=== PROBLEM DESCRIPTION ===
Copy the data below line for line without changing anything, and leave the pictures out of your answer.

=== DATA EXCERPTS ===
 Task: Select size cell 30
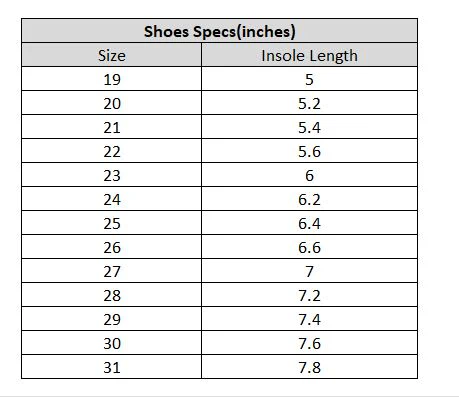tap(112, 343)
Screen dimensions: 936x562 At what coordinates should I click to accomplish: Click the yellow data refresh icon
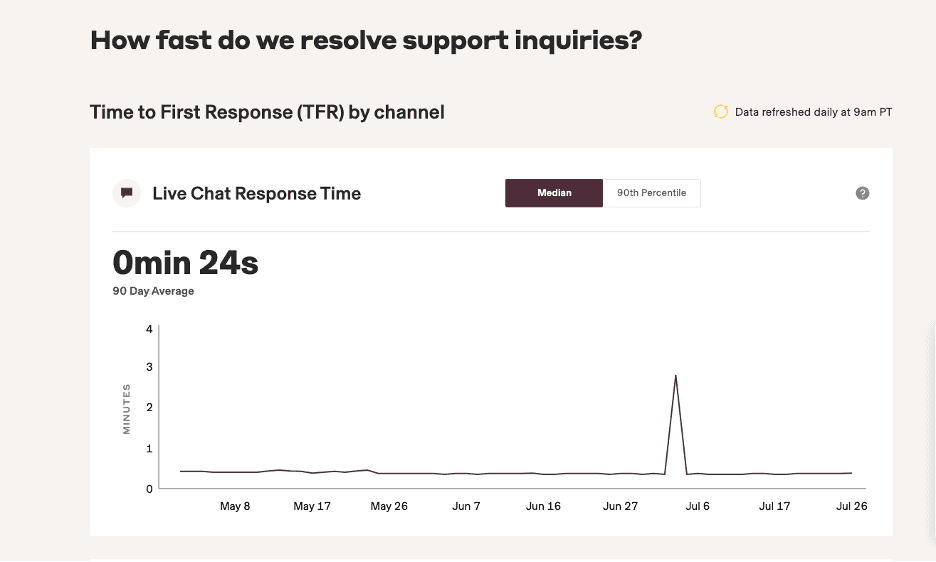pyautogui.click(x=720, y=112)
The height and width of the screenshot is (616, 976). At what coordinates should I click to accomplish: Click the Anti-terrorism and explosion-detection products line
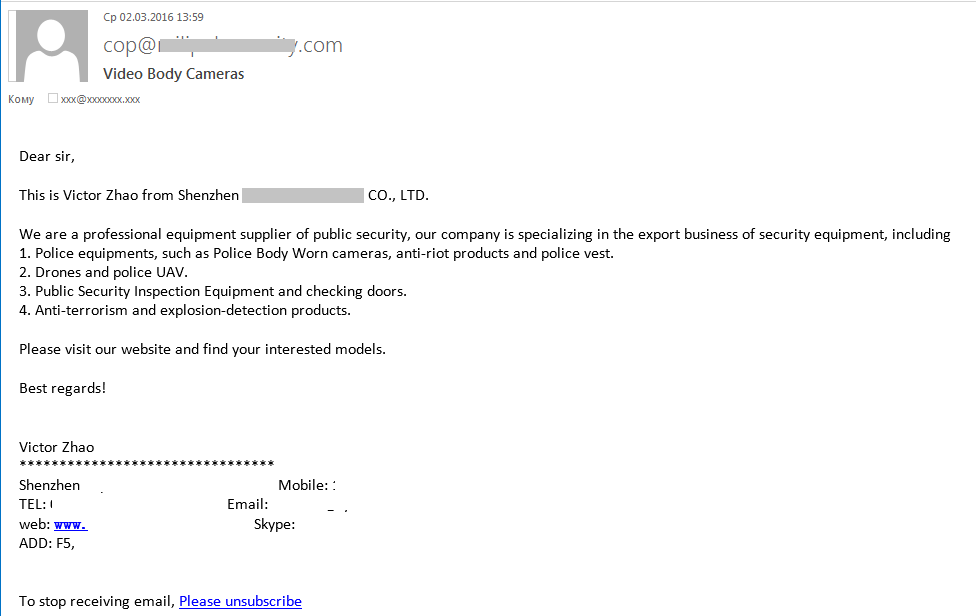click(x=185, y=310)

=== FINISHED ANSWER ===
 Task: Select size cell 30
tap(112, 343)
Screen dimensions: 936x562 At what coordinates should I click to accomplish: Click the yellow data refresh icon
pyautogui.click(x=720, y=112)
The height and width of the screenshot is (616, 976). At what coordinates should I click to accomplish: Click the Anti-terrorism and explosion-detection products line
click(x=185, y=310)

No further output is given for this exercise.